ARTIFACTORY: Automating and Manual License Key Cleanup in Access Config

ARTIFACTORY: Automating and Manual License Key Cleanup in Access Config

AuthorFullName__c
David Shin
articleNumber
000006200
ft:sourceType
Salesforce
FirstPublishedDate
2024-10-20T07:53:44Z
lastModifiedDate
2024-10-21
VersionNumber
27
Introduction
When scaling new clusters via auto-scaling in AWS, it’s important to remove old licenses from the access.config YAML file. 
Regularly cleaning up the license section of decommissioned nodes helps prevent the error "The incoming YAML document exceeds the limit: 3145728 code points" by avoiding excessively large YAML documents.

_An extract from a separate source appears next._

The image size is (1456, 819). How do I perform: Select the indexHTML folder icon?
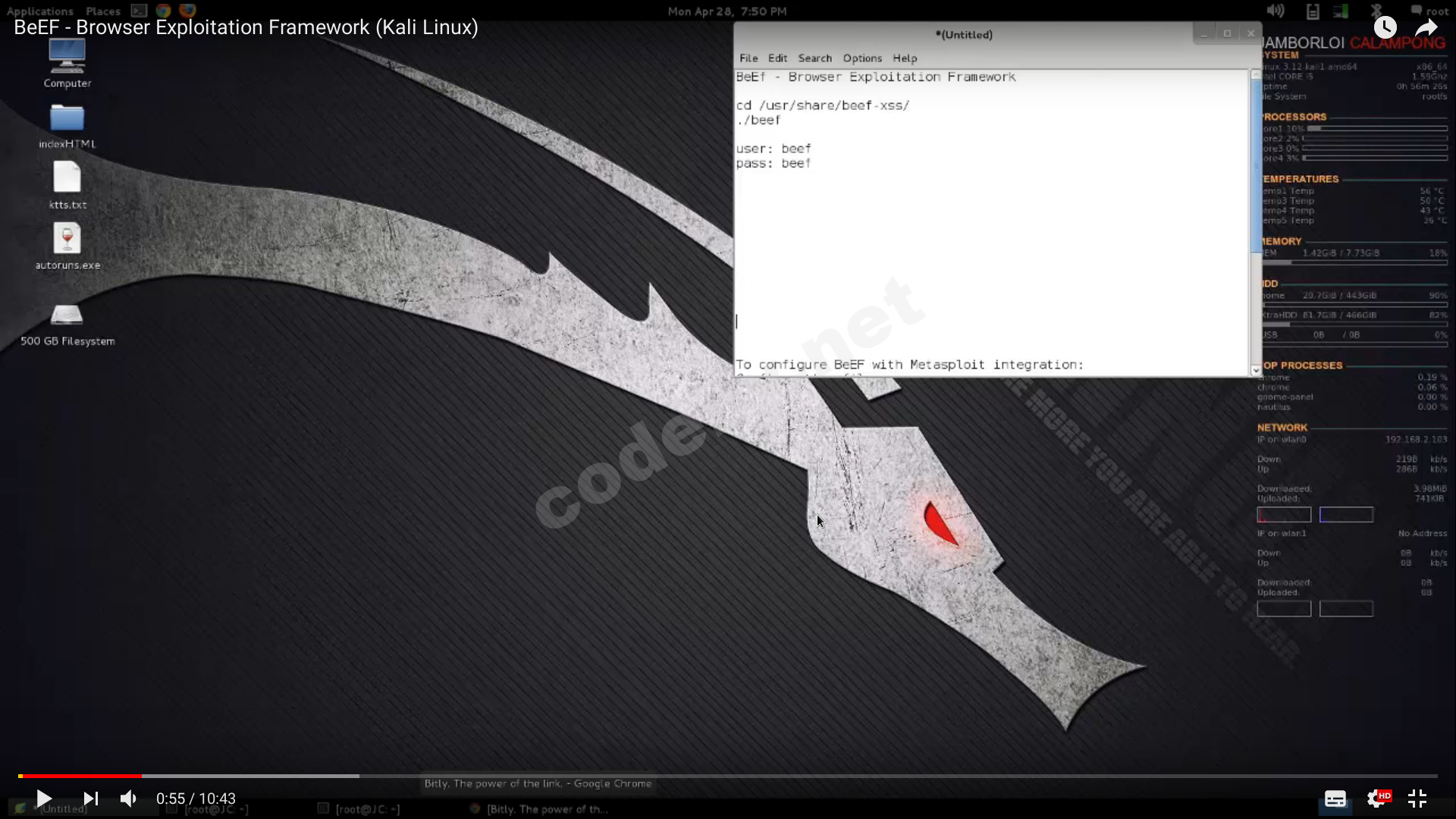(67, 126)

The process of license key cleanup has been automated in Artifactory versions 7.68 and above.
This guide provides instructions for both automated cleanup in versions 7.68 and above and manual cleanup for any 7.x versions.
 

 

Resolution
Automated Cleanup for Artifactory 7.68 and Above

1. Enable License Key Cleanup Automation:

  • Copy access.config.latest.yml to access.config.import.yml
  • Configure the clean-unused-licenses task in the access.config.import.yml file to automate the removal of old license keys
  • Ensure that the interval-seconds value is set to at least 600 seconds (10 minutes) or above; a value of 0 disables the task

Note:  Between versions 7.68 and 7.85, the default value for interval-seconds was 0 (task disabled).

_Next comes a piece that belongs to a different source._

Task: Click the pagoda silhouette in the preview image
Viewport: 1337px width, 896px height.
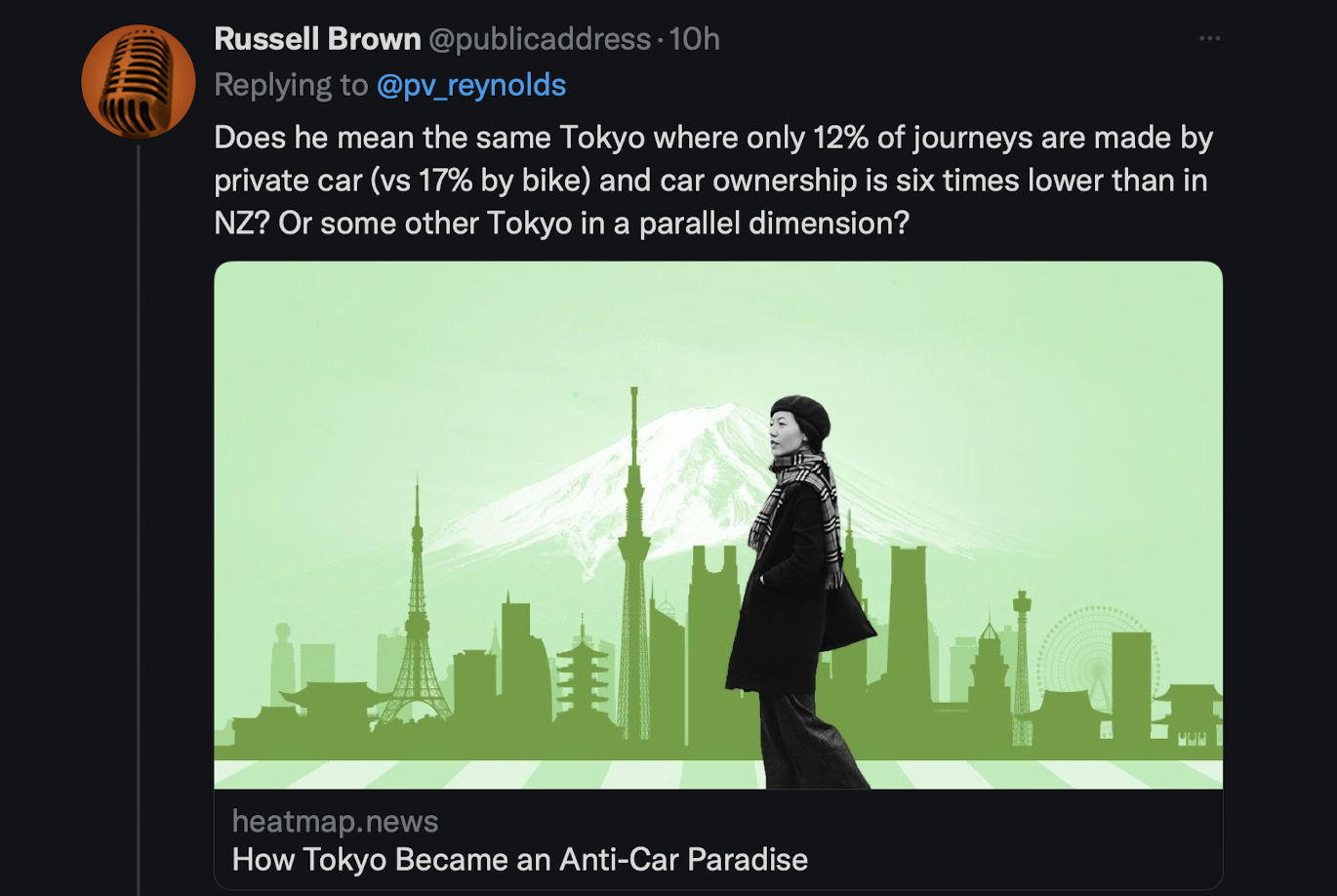Action: pos(583,673)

From version 7.85.1 onward, the default is set to 86,400 seconds (1 day).

task:
  clean-unused-licenses:
    interval-seconds: 600  # seconds to run job to clean licenses

2. Adjust Stale License Consideration Time:

Modify the stale-admin-revoke configuration to change how quickly a server is considered stale:
task: 
  stale-admin-revoke: 
    consider-stale-seconds: 500 # seconds to consider stale (default is 604800)
 

3. Understand the Removal Process:

The system will mark a license for removal on the first iteration and remove it on the second to avoid removing licenses from nodes that are restarting or upgrading.
4. Restart Artifactory:  systemctl restart artifactory

5. Verify Automated Cleanup:
Check the access.config.latest.yml file and Artifactory logs to ensure outdated licenses are being removed as expected.

 

Manual Cleanup for any Artifactory Versions

1. Create a backup of the configuration File:

  • Start by creating a backup of the access.config.latest.yml file.
  • Save the duplicate as access.config.import.yml:
cp access.config.latest.yml access.config.import.yml
2. Edit the Duplicated File:
  • Open access.config.import.yml in your text editor.
  • Delete the entire licenses: section, which includes all nodes (valid and decommissioned).
    For example, use the following command to delete the licenses: section:
sed '/licenses:/,/^$/ {/schema-version: 2/!d}' access.config.latest.yml > access.config.import.yml
3. Restart Artifactory: systemctl restart artifactory
4. After restarting,: verify that only valid node information remains under the licenses: section in access.config.latest.yml.

 

Conclusion

For Artifactory 7.68 and above, configuring automated cleanup ensures a streamlined process for managing outdated license keys. For versions below 7.68, follow the manual cleanup procedure to maintain an updated configuration. Regular maintenance helps avoid errors and ensures optimal operation of your Artifactory instance.